= WHAT YOU HAVE TO DO =
Give back only the lines in the records below from the one with "The width and height of the screenshot is (1305, 613)." to the one with "Given: Click the plus icon to create new", both inclusive, word for word.

═══

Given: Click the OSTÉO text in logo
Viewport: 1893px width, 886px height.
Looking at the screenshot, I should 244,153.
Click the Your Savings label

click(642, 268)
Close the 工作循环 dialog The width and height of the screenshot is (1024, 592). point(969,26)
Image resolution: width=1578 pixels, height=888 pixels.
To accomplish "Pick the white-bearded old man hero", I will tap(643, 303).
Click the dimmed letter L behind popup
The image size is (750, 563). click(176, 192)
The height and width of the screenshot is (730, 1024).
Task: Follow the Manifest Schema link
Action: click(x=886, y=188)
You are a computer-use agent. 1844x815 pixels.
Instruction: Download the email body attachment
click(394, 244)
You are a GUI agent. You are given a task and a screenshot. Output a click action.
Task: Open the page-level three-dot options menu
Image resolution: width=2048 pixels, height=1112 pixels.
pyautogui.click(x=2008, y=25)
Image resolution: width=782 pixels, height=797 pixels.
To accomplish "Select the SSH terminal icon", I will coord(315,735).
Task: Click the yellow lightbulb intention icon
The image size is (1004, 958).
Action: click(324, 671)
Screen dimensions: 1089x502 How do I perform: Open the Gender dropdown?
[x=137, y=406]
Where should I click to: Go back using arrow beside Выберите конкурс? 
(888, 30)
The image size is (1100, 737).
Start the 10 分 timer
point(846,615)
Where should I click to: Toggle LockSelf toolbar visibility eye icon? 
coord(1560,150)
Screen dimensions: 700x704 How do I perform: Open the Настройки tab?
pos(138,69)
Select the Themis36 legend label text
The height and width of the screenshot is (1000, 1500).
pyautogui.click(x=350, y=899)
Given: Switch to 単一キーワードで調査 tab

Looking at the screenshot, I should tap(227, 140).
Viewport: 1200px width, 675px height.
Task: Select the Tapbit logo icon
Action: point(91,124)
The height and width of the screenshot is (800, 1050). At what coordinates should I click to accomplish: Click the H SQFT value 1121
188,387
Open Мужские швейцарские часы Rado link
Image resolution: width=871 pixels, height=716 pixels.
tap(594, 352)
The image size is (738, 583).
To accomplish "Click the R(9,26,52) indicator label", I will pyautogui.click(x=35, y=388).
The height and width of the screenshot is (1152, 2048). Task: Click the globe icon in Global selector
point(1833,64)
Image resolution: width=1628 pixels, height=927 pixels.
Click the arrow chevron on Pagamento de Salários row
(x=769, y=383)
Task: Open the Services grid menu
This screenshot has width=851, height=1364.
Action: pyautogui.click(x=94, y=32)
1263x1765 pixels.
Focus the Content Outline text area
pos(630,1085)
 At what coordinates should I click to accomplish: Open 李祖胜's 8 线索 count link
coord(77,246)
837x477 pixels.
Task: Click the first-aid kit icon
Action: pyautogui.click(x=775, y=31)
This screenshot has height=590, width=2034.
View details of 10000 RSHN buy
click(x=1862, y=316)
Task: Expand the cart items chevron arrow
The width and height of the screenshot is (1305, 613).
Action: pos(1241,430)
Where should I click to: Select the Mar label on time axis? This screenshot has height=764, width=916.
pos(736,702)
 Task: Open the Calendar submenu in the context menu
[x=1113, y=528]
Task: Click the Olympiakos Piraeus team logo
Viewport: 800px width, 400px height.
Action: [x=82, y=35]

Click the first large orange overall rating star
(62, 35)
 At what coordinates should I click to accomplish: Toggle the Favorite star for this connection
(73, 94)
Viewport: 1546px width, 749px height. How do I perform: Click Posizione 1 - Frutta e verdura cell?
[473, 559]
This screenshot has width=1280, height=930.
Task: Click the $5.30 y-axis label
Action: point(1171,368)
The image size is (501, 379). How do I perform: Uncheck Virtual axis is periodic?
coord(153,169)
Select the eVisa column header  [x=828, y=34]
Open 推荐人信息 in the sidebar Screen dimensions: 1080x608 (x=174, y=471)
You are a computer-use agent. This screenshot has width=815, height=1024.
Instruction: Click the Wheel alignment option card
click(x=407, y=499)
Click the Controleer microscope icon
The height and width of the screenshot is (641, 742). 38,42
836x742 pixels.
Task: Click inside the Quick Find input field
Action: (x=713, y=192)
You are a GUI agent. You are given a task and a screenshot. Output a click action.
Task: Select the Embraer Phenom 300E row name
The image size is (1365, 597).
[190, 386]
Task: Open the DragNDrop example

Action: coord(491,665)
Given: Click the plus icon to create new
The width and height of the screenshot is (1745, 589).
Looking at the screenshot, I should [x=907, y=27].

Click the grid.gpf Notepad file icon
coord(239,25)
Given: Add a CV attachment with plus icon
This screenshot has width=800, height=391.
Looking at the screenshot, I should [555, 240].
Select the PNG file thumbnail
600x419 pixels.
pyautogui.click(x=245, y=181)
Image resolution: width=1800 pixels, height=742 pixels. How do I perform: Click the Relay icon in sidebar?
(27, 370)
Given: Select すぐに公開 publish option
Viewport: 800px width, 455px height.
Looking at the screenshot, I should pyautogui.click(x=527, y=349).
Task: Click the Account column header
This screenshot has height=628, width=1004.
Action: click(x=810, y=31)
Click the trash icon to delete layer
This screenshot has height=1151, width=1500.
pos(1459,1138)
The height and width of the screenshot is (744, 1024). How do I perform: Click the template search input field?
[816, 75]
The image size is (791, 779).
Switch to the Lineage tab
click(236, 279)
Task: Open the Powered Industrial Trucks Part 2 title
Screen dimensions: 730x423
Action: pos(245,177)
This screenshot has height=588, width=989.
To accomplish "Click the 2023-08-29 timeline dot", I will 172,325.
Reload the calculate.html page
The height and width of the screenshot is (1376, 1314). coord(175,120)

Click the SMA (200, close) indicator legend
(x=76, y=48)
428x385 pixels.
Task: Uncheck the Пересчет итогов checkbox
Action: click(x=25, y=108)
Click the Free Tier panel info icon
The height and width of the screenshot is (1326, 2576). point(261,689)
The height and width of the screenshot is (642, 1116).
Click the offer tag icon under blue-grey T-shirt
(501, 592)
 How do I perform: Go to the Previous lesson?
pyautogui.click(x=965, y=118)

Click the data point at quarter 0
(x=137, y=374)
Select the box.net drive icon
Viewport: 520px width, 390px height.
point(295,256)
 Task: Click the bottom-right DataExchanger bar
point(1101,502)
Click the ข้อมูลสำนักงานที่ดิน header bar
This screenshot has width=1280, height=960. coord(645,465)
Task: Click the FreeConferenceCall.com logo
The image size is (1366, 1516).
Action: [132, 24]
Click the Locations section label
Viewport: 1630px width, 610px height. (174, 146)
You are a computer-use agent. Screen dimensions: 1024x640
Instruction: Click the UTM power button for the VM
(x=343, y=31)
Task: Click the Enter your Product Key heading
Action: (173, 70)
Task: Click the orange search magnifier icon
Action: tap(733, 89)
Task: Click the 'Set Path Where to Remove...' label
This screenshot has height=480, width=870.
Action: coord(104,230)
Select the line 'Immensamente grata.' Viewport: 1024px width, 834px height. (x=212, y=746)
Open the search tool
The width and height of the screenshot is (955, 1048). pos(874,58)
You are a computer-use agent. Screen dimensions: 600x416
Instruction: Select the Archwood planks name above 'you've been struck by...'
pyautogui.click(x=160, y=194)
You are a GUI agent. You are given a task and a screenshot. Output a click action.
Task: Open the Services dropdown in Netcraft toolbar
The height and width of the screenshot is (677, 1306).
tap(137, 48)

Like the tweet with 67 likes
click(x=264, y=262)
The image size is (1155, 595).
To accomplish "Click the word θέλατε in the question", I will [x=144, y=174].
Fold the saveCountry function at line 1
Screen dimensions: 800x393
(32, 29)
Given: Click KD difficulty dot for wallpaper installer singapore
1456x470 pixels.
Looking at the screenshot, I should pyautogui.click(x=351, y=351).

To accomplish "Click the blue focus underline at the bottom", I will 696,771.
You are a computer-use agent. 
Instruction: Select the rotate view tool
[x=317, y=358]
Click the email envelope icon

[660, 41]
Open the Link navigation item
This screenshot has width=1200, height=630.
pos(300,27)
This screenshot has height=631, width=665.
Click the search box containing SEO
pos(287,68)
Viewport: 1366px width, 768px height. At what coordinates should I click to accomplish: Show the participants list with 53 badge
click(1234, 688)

═══

= TASK SOLUTION =
The width and height of the screenshot is (1305, 613).
Action: pos(1241,430)
Where should I click to: Select the Mar label on time axis? This screenshot has height=764, width=916.
pos(736,702)
 Task: Open the Calendar submenu in the context menu
[x=1113, y=528]
Task: Click the Olympiakos Piraeus team logo
Viewport: 800px width, 400px height.
Action: [x=82, y=35]

Click the first large orange overall rating star
(62, 35)
 At what coordinates should I click to accomplish: Toggle the Favorite star for this connection
(73, 94)
Viewport: 1546px width, 749px height. How do I perform: Click Posizione 1 - Frutta e verdura cell?
[473, 559]
This screenshot has width=1280, height=930.
Task: Click the $5.30 y-axis label
Action: point(1171,368)
The image size is (501, 379). How do I perform: Uncheck Virtual axis is periodic?
coord(153,169)
Select the eVisa column header  [x=828, y=34]
Open 推荐人信息 in the sidebar Screen dimensions: 1080x608 (x=174, y=471)
You are a computer-use agent. This screenshot has width=815, height=1024.
Instruction: Click the Wheel alignment option card
click(x=407, y=499)
Click the Controleer microscope icon
The height and width of the screenshot is (641, 742). 38,42
836x742 pixels.
Task: Click inside the Quick Find input field
Action: (x=713, y=192)
You are a GUI agent. You are given a task and a screenshot. Output a click action.
Task: Select the Embraer Phenom 300E row name
The image size is (1365, 597).
[190, 386]
Task: Open the DragNDrop example

Action: coord(491,665)
Given: Click the plus icon to create new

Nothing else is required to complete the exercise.